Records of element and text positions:
------------------------------------------------

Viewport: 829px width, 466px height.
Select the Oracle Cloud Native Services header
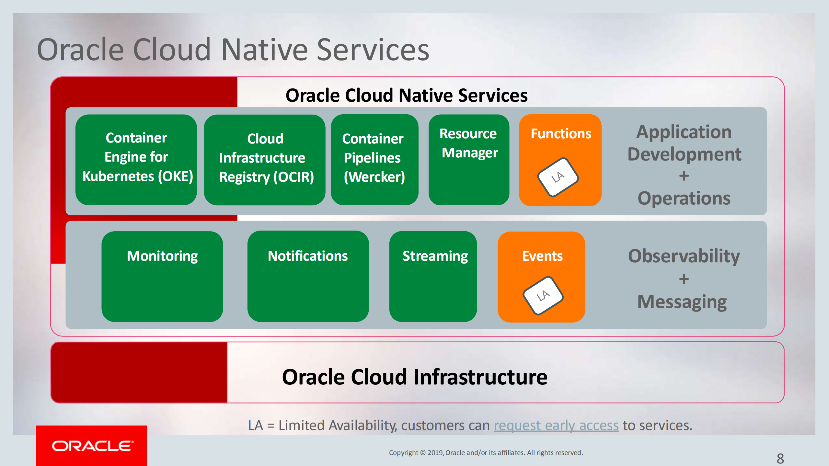[x=407, y=96]
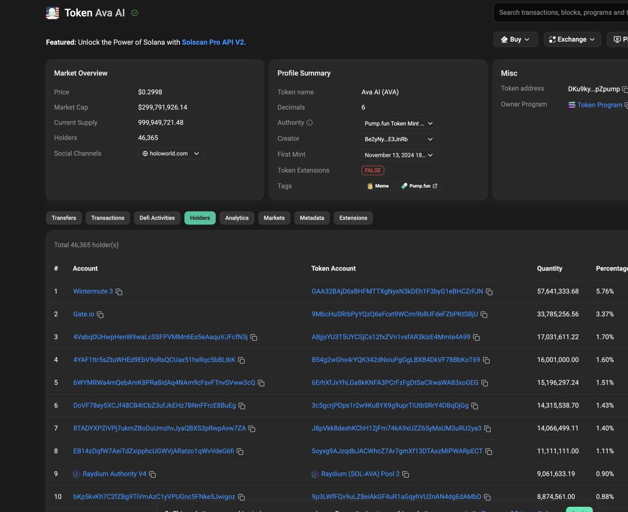
Task: Copy the Gate.io token account address
Action: [x=484, y=314]
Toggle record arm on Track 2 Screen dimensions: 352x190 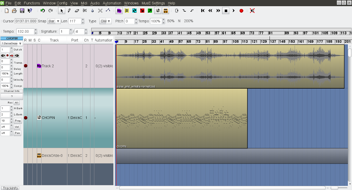point(25,66)
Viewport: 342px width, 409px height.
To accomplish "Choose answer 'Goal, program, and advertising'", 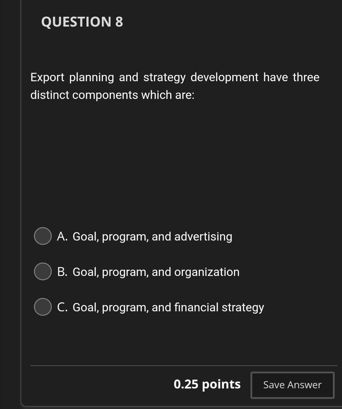I will [145, 236].
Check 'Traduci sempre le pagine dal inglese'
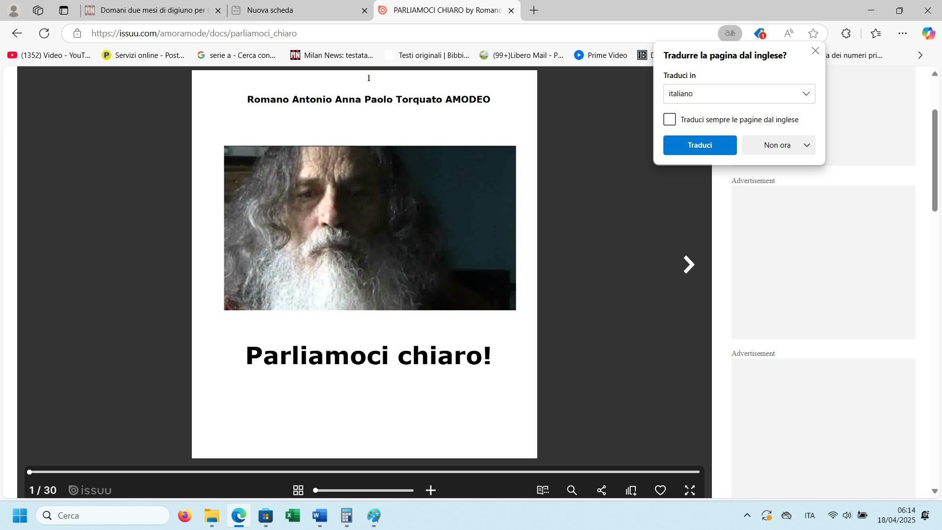The width and height of the screenshot is (942, 530). (670, 120)

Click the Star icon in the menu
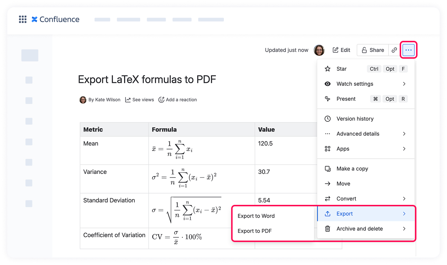(328, 69)
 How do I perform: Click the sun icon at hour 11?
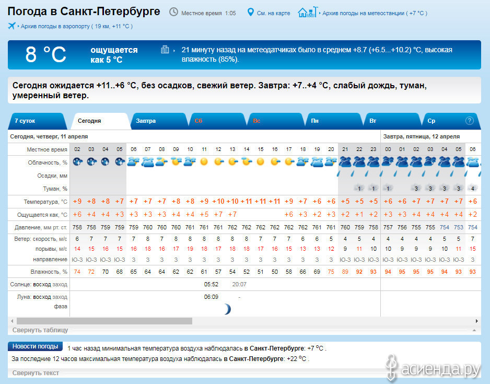[x=204, y=162]
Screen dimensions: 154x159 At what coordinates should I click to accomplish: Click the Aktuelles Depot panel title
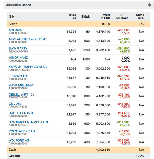pos(19,5)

------------------------------------------------

PROBLEM STATEMENT >> Write out everything from the line containing "Check 'Traduci sempre le pagine dal inglese'" down to the end of the records as a JSON list of strings, one string per line, skipping blank lines. Leave the pictures out of the answer.

COMPLETE OUTPUT >>
[
  "Check 'Traduci sempre le pagine dal inglese'",
  "The width and height of the screenshot is (942, 530). (670, 120)",
  "Click the Star icon in the menu",
  "(328, 69)",
  " How do I perform: Click the sun icon at hour 11?",
  "[x=204, y=162]",
  "Screen dimensions: 154x159 At what coordinates should I click to accomplish: Click the Aktuelles Depot panel title",
  "pos(19,5)"
]